> _What is being asked_: Each record below needs to be written out exactly as it reads.

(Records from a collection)
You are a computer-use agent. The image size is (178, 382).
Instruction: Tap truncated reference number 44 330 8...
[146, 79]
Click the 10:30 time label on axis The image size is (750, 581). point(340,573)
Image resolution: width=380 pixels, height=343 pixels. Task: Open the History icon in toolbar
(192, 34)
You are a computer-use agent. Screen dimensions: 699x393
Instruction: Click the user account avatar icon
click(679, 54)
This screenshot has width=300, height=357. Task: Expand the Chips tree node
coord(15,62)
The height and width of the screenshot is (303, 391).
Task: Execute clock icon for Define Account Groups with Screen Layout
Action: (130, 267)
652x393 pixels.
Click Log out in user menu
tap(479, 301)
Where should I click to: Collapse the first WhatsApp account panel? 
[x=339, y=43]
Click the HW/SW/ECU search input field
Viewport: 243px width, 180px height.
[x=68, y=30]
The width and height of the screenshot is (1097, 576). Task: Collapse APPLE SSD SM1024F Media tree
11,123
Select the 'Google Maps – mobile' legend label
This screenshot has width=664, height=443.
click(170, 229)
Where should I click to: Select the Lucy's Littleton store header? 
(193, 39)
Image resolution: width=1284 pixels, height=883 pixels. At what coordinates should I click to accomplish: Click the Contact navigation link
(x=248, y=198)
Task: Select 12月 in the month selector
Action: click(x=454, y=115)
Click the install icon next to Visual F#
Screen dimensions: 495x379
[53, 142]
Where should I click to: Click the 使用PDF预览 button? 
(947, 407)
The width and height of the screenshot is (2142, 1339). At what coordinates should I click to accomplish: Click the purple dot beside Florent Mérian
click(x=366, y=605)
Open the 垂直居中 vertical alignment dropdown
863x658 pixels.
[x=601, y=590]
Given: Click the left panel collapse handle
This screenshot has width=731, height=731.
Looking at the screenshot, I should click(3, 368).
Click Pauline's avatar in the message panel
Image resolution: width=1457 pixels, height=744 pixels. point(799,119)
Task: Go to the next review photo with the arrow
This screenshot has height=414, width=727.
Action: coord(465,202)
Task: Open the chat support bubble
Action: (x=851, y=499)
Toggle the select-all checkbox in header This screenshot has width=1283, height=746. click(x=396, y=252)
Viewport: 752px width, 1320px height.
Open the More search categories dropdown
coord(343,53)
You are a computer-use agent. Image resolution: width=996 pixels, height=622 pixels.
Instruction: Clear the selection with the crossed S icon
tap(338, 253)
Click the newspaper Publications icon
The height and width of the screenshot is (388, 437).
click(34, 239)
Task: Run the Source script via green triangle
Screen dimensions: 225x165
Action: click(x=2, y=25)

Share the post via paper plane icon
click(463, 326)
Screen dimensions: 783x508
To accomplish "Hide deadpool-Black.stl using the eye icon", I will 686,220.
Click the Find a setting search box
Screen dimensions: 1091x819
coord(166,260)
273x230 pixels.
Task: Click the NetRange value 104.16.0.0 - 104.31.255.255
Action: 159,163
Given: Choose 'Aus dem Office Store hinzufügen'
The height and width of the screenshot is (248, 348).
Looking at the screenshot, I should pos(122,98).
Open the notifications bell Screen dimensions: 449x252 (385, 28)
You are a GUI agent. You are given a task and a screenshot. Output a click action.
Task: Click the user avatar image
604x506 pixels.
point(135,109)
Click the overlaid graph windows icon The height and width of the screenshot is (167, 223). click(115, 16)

> _Reply_:
You are a computer-use agent. The image size is (178, 382).
Instruction: Tap truncated reference number 44 330 8...
[146, 79]
Click the 10:30 time label on axis The image size is (750, 581). point(340,573)
Image resolution: width=380 pixels, height=343 pixels. Task: Open the History icon in toolbar
(192, 34)
You are a computer-use agent. Screen dimensions: 699x393
Instruction: Click the user account avatar icon
click(679, 54)
This screenshot has width=300, height=357. Task: Expand the Chips tree node
coord(15,62)
The height and width of the screenshot is (303, 391).
Task: Execute clock icon for Define Account Groups with Screen Layout
Action: (130, 267)
652x393 pixels.
Click Log out in user menu
tap(479, 301)
Where should I click to: Collapse the first WhatsApp account panel? 
[x=339, y=43]
Click the HW/SW/ECU search input field
Viewport: 243px width, 180px height.
[x=68, y=30]
The width and height of the screenshot is (1097, 576). Task: Collapse APPLE SSD SM1024F Media tree
11,123
Select the 'Google Maps – mobile' legend label
This screenshot has width=664, height=443.
click(170, 229)
Where should I click to: Select the Lucy's Littleton store header? 
(193, 39)
Image resolution: width=1284 pixels, height=883 pixels. At what coordinates should I click to accomplish: Click the Contact navigation link
(x=248, y=198)
Task: Select 12月 in the month selector
Action: click(x=454, y=115)
Click the install icon next to Visual F#
Screen dimensions: 495x379
[53, 142]
Where should I click to: Click the 使用PDF预览 button? 
(947, 407)
The width and height of the screenshot is (2142, 1339). At what coordinates should I click to accomplish: Click the purple dot beside Florent Mérian
click(x=366, y=605)
Open the 垂直居中 vertical alignment dropdown
863x658 pixels.
[x=601, y=590]
Given: Click the left panel collapse handle
This screenshot has width=731, height=731.
Looking at the screenshot, I should click(3, 368).
Click Pauline's avatar in the message panel
Image resolution: width=1457 pixels, height=744 pixels. point(799,119)
Task: Go to the next review photo with the arrow
This screenshot has height=414, width=727.
Action: coord(465,202)
Task: Open the chat support bubble
Action: (x=851, y=499)
Toggle the select-all checkbox in header This screenshot has width=1283, height=746. click(x=396, y=252)
Viewport: 752px width, 1320px height.
Open the More search categories dropdown
coord(343,53)
You are a computer-use agent. Image resolution: width=996 pixels, height=622 pixels.
Instruction: Clear the selection with the crossed S icon
tap(338, 253)
Click the newspaper Publications icon
The height and width of the screenshot is (388, 437).
click(34, 239)
Task: Run the Source script via green triangle
Screen dimensions: 225x165
Action: click(x=2, y=25)

Share the post via paper plane icon
click(463, 326)
Screen dimensions: 783x508
To accomplish "Hide deadpool-Black.stl using the eye icon", I will 686,220.
Click the Find a setting search box
Screen dimensions: 1091x819
coord(166,260)
273x230 pixels.
Task: Click the NetRange value 104.16.0.0 - 104.31.255.255
Action: 159,163
Given: Choose 'Aus dem Office Store hinzufügen'
The height and width of the screenshot is (248, 348).
Looking at the screenshot, I should pos(122,98).
Open the notifications bell Screen dimensions: 449x252 (385, 28)
You are a GUI agent. You are given a task and a screenshot. Output a click action.
Task: Click the user avatar image
604x506 pixels.
point(135,109)
Click the overlaid graph windows icon The height and width of the screenshot is (167, 223). click(115, 16)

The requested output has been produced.